◆ Task statement: Look below for the line containing "Instruction: Click the" and the line containing "Task: Select the Debug log level radio"; repeat exactly those two lines and all lines between them, and nothing else.

◆ Extracted entries:
·····
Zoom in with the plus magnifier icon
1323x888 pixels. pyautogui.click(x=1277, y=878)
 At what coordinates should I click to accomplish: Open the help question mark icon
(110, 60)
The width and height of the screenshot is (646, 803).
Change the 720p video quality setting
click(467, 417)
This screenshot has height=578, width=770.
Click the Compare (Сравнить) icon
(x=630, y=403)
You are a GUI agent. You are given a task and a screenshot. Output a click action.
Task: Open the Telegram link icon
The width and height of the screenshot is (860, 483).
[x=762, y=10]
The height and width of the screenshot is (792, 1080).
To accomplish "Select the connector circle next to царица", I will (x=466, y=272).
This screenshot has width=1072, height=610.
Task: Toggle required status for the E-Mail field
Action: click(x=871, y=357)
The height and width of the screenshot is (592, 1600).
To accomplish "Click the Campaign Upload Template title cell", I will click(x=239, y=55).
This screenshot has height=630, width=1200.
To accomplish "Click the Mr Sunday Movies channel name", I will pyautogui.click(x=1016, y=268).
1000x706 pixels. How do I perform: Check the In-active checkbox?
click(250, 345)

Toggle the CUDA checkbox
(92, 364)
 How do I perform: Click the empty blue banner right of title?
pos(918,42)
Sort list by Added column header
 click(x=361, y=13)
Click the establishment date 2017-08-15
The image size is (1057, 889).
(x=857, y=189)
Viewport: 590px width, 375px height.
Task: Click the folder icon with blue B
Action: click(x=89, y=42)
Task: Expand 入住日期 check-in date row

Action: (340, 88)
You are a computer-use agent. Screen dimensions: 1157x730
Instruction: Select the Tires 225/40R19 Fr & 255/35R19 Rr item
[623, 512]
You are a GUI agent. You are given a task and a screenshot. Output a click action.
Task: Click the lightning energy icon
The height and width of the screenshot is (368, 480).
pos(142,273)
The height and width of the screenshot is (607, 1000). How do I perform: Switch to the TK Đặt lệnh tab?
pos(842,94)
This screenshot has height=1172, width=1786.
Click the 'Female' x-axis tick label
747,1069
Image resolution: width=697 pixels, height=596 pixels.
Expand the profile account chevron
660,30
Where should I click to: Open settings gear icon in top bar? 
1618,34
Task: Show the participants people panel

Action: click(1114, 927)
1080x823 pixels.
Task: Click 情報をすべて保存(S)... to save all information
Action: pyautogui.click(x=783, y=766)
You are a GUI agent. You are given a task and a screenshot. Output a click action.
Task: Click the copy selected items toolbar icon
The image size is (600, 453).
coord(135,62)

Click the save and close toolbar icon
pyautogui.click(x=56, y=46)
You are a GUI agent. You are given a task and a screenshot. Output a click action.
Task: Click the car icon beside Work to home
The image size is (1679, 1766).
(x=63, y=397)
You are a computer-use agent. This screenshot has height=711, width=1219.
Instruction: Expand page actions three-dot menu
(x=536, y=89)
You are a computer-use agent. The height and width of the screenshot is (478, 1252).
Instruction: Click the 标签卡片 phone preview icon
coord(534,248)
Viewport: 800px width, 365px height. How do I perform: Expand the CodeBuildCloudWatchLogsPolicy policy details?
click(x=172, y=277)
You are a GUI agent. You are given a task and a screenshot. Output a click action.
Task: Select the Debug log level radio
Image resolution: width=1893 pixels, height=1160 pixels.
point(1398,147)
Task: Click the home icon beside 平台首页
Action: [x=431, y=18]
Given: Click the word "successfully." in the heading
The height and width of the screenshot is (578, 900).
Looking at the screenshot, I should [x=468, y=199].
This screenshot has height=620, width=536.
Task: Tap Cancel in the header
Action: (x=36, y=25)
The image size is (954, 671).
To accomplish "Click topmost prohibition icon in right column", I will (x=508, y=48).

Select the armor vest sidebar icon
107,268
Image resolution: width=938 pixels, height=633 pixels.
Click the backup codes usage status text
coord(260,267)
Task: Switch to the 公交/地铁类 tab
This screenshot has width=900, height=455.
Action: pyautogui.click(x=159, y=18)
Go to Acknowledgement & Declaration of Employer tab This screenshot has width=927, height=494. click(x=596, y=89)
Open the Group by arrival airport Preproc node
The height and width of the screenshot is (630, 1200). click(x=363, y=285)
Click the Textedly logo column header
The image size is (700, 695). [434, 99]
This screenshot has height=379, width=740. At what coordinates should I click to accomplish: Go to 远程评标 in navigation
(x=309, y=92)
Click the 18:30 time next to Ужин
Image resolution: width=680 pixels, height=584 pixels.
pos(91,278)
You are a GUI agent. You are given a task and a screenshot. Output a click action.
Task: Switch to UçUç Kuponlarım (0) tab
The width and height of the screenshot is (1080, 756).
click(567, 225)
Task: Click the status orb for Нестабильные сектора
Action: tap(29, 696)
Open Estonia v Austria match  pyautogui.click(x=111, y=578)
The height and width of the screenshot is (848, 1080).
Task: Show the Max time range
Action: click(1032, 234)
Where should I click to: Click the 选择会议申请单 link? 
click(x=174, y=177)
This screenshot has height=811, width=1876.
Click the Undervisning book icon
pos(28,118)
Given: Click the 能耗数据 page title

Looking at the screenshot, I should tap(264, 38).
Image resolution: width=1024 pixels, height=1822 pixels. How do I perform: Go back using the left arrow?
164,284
·····
◆ Written answer:
Instruction: Click the 标签卡片 phone preview icon
coord(534,248)
Viewport: 800px width, 365px height. How do I perform: Expand the CodeBuildCloudWatchLogsPolicy policy details?
click(x=172, y=277)
You are a GUI agent. You are given a task and a screenshot. Output a click action.
Task: Select the Debug log level radio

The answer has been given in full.